- Document text:
- Born: 1936 Shewa, Ethiopia
- Died: 31 July 2023 (aged 86–87)
- Education: PhD in Agronomy, University of Nebraska–Lincoln
- Organization(s): Seeds of Survival Programme of Ethiopia UN Food and Agriculture Organization's Commission on Plant Genetic Resources
- Known for: Agronomy
- Awards: Right Livelihood Award, 1989 Outstanding International Contribution Award, 2008, National Green Award Foundation

= Melaku Worede =

Ethiopian agronomist (1936–2023)

Melaku Worede (መላኩ ወረደ; 1936 – 31 July 2023) was an Ethiopian geneticist and agronomist.

Melaku was born in 1936, in Shewa, Ethiopia, to Qeñazmach Worede Gebrekidan, an Ethiopian Shewan governor, army commander and aristocrat from Bulga, and Woizero Amsale Wodajeneh, an Ethiopian noblewoman from Shewa and the daughter of Fitawrari Wodajeneh Awgechaw, who was an army commander and viceroy of Ras Lul Seged in Ethiopia's former Solomonic dynasty Kingdom.

== Education and career ==
Melaku travelled to the US in the 1960s to pursue post-graduate studies. He obtained a PhD in Agronomy with a focus on plant genetics and breeding from the University of Nebraska–Lincoln.

- Given entries:
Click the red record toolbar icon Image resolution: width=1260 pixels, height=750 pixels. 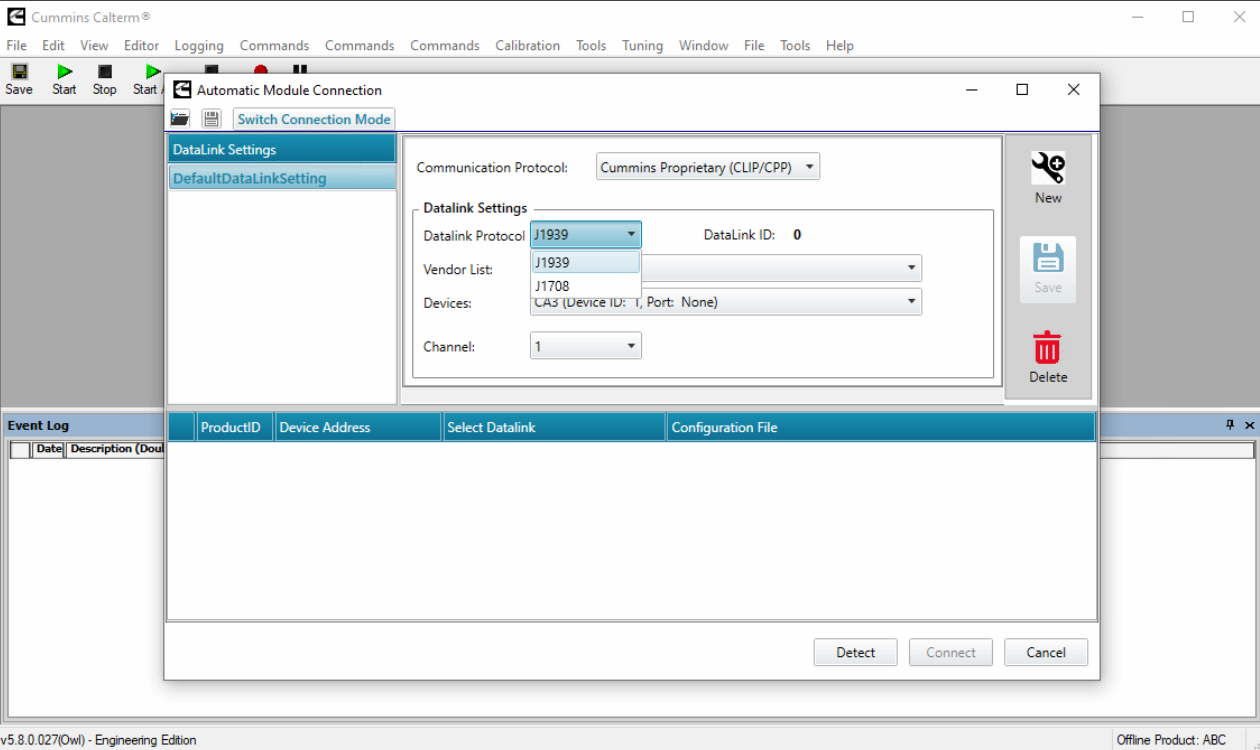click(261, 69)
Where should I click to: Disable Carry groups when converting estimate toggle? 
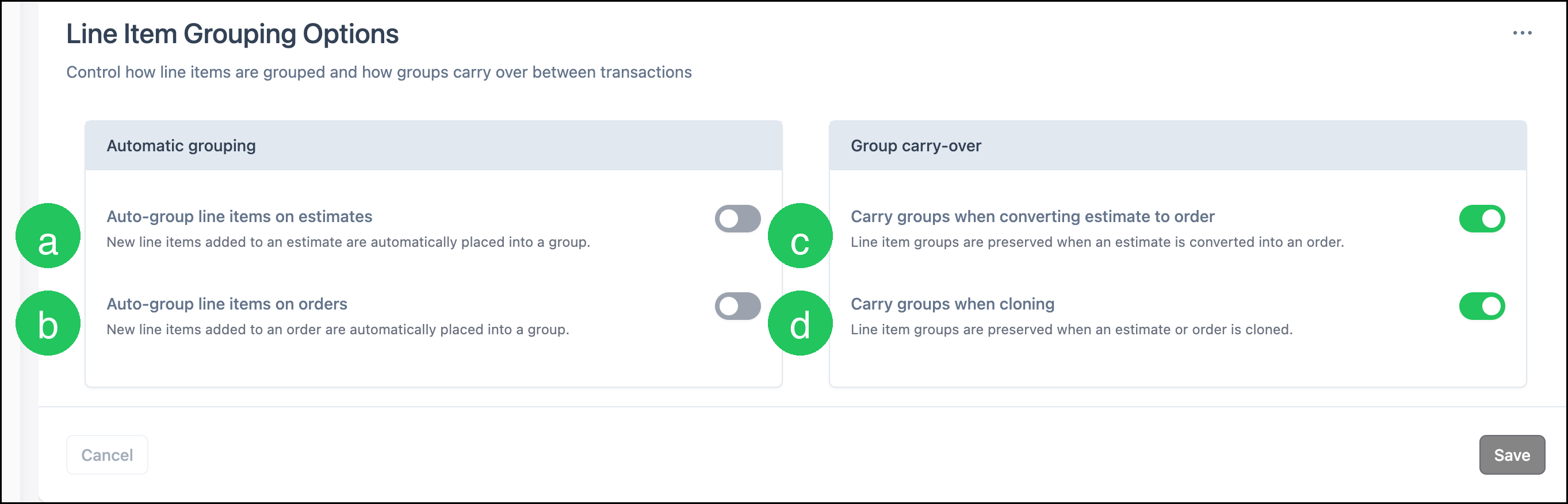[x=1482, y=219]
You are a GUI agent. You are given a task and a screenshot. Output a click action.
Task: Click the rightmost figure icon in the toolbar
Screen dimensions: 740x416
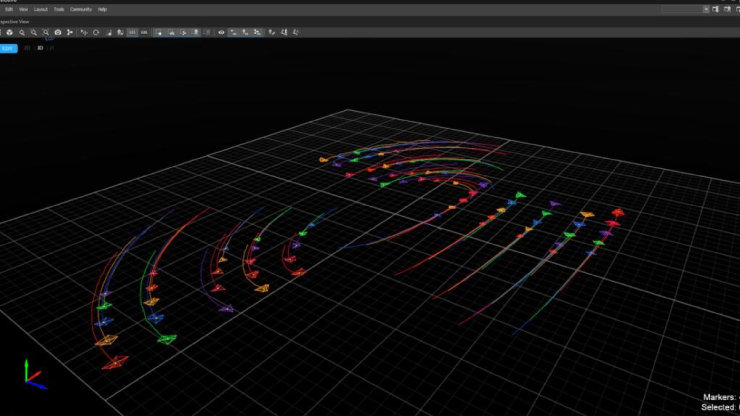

- Task item A:
Using the Melaku Worede biography, answer these:
(i) In what year did he receive the Right Livelihood Award?
(ii) In which decade did he travel to the US for post-graduate studies?
(iii) From which university did he obtain his PhD in Agronomy?
- Task item B: Extend the Melaku Worede biography with a few more sentences that pick up right after its last line.

- Exercise output A:
(i) 1989
(ii) The 1960s
(iii) The University of Nebraska–Lincoln

- Exercise output B:
Melaku was awarded the Right Livelihood Award in 1989 "for preserving Ethiopia's genetic wealth by building one of the finest seed conservation centres in the world."

Melaku features in the film Seeds of Justice which was released in June 2012, and features narration from Oscar-winning actor Jeremy Irons. The film was produced by The Gaia Foundation and the African Biodiversity Network, both organisations with whom Melaku has been a long-term ally and worked alongside to lead a number of trainings with Field Officers working across Africa. Melaku has three children: Mary Worede, H/Mariam Melaku Worede and Lij Tedla Melaku Worede.

==Death==
On 31 July 2023, the Ethiopian Biodiversity Institute (EBI) announced that Melaku had died.